[[ Material supplied, beginning ]]

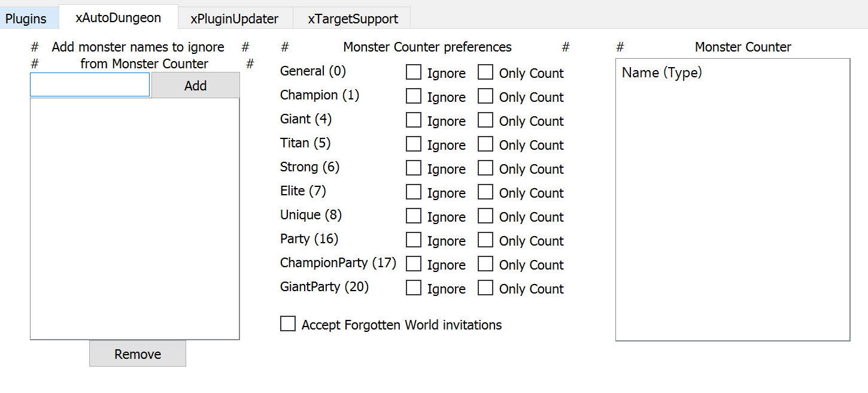Click the ignored monster names list box
Image resolution: width=868 pixels, height=393 pixels.
pos(135,219)
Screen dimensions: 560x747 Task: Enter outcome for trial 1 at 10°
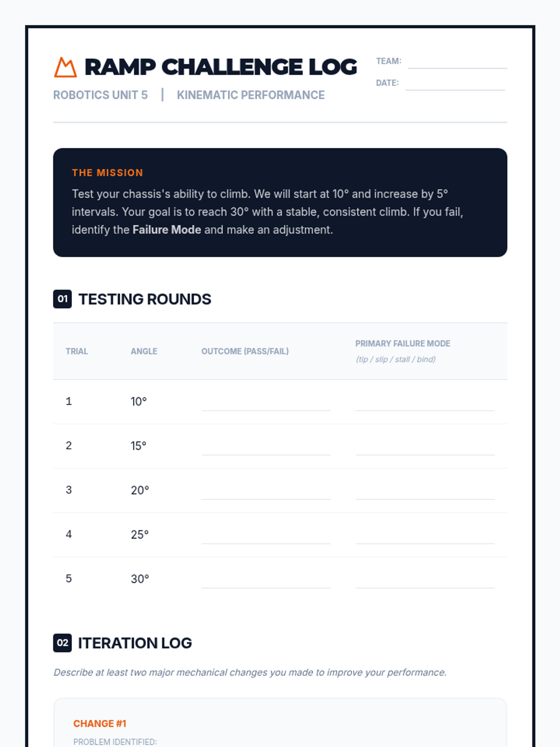coord(266,403)
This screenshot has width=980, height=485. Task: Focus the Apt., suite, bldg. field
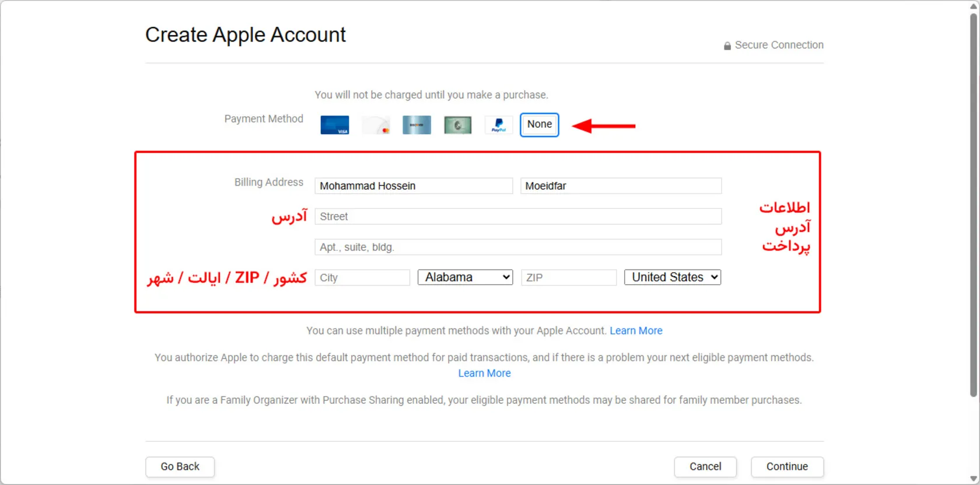click(517, 247)
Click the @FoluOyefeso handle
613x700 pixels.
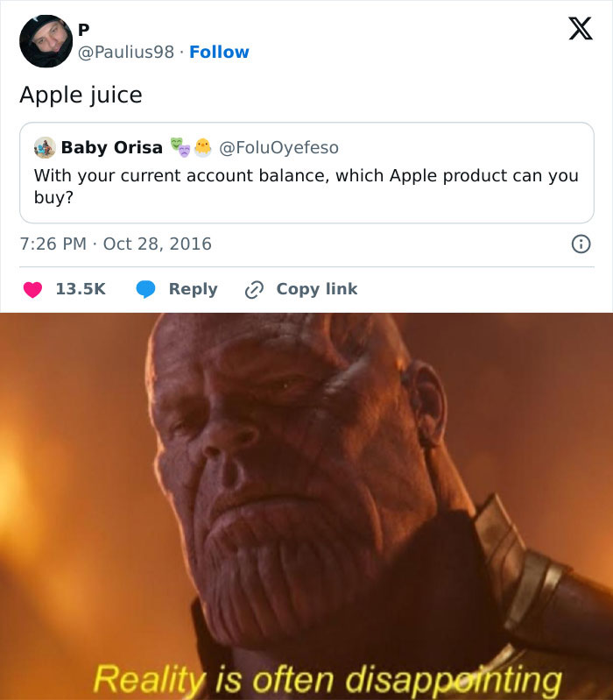279,147
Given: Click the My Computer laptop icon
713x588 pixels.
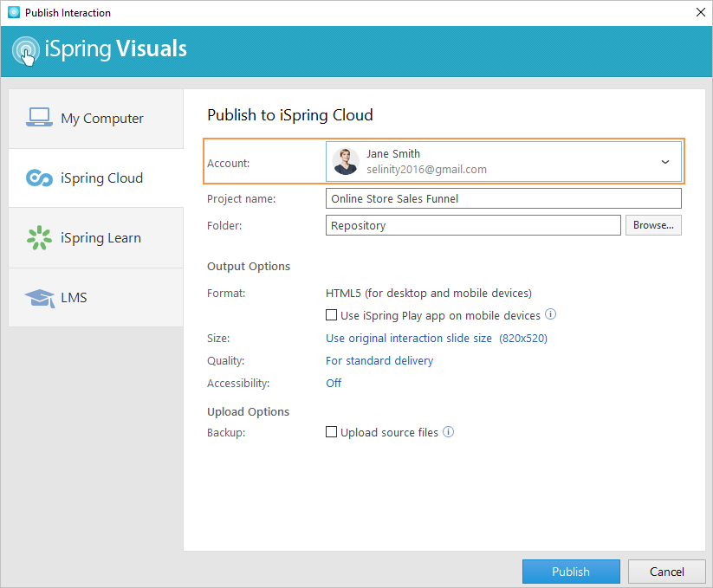Looking at the screenshot, I should tap(39, 117).
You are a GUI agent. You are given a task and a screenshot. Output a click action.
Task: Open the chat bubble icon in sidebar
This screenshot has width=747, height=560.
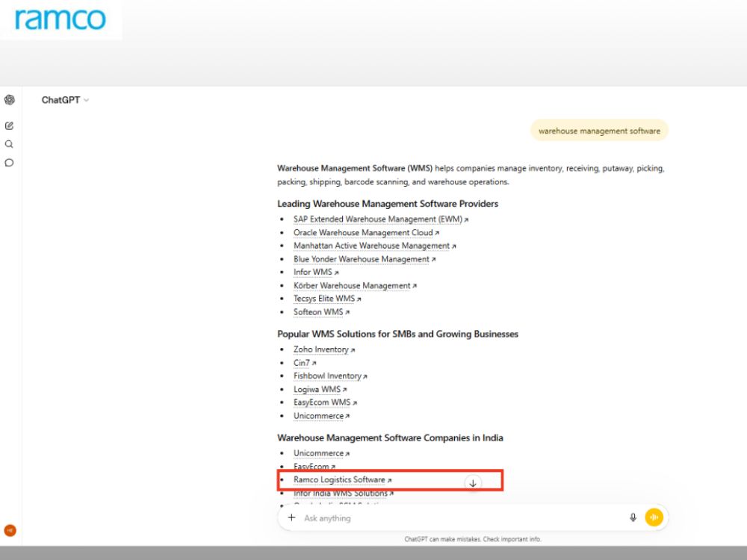pyautogui.click(x=9, y=163)
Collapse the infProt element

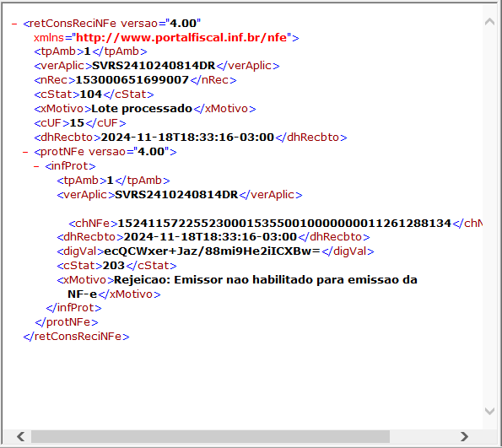pyautogui.click(x=36, y=166)
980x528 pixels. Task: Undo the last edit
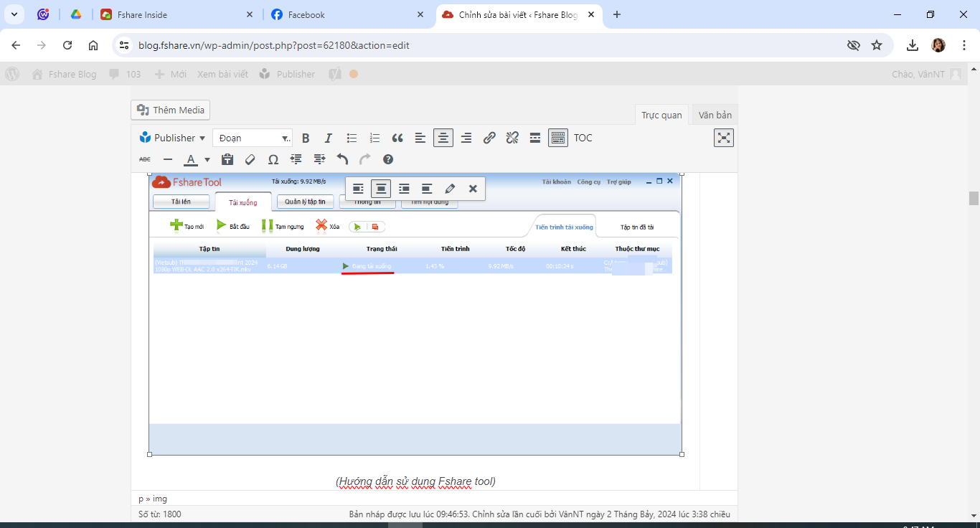click(x=342, y=159)
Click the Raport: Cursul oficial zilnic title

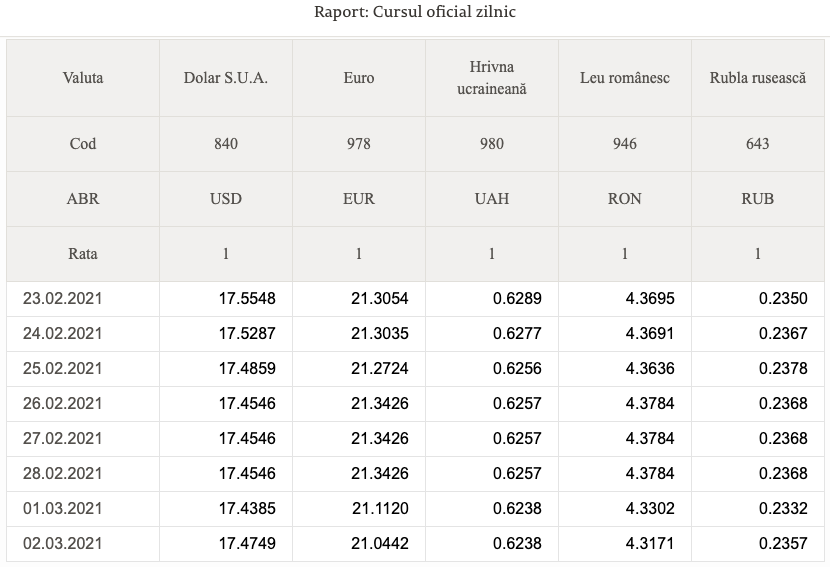coord(415,12)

[[ Material supplied, end ]]

**Work instruction:** Repeat the line that contains "Given: Click the My Computer laptop icon" and each line after it, through the last line of the listing, exactly and alone; pictures stay out of the repeat.

**Answer to this exercise:**
Given: Click the My Computer laptop icon
713x588 pixels.
Looking at the screenshot, I should tap(39, 117).
You are a GUI agent. You are given a task and a screenshot. Output a click action.
Task: Open the chat bubble icon in sidebar
This screenshot has width=747, height=560.
pyautogui.click(x=9, y=163)
Collapse the infProt element

pyautogui.click(x=36, y=166)
980x528 pixels. Task: Undo the last edit
click(x=342, y=159)
Click the Raport: Cursul oficial zilnic title

coord(415,12)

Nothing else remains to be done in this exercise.